Boate nova na cidade, bem no coração da capital, o centro. Decorada no ar parisiense com veludo, chandeliers e som dos anos 90 com mix de black music de frente para a ponte da praça da sé, os vidros e o grande terraço deixavam a vista invadir a pista de dança que podia acontecer dentro ou ao ar livre. Belo cenário, mas como a vida já me mostrou, nada é belo sem a pessoa certa para dividir. Então lá fomos, 3 hermanos a bailar noite adentro. Sem receio ou medo de ser espontâneo, pulamos e agitamos a madrugada inteira como fazíamos ao brincar no jardim de casa com espadas e capas fingindo ser o super-herói do momento.
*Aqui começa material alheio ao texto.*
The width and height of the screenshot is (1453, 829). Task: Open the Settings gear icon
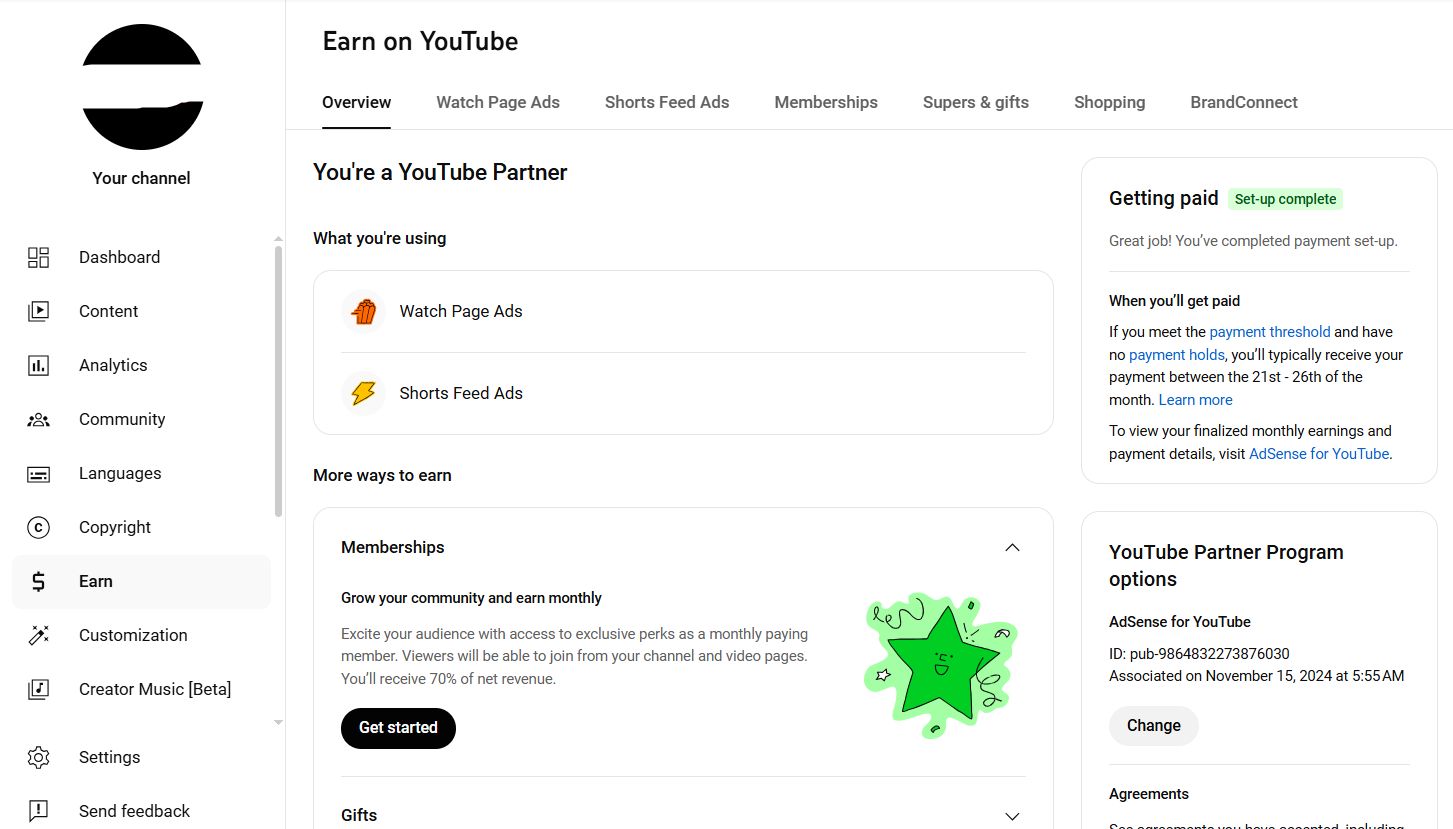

Sim, crescemos, mas a única mudança foi a ocasião e endereço por onde passamos, da casa na árvore para a casa no topo do prédio. O sentimento seguiu, um sentimento sincero construído através da família e, que conecta um ao outro permitindo rir, dividir, chorar e pular as derrotas e conquistas da vida sem preconceito, julgamento. É como se um entendesse o outro naturalmente sem precisar de perguntas ou cara feia, só o estado de estar lado a lado, como hermanos. Simples assim.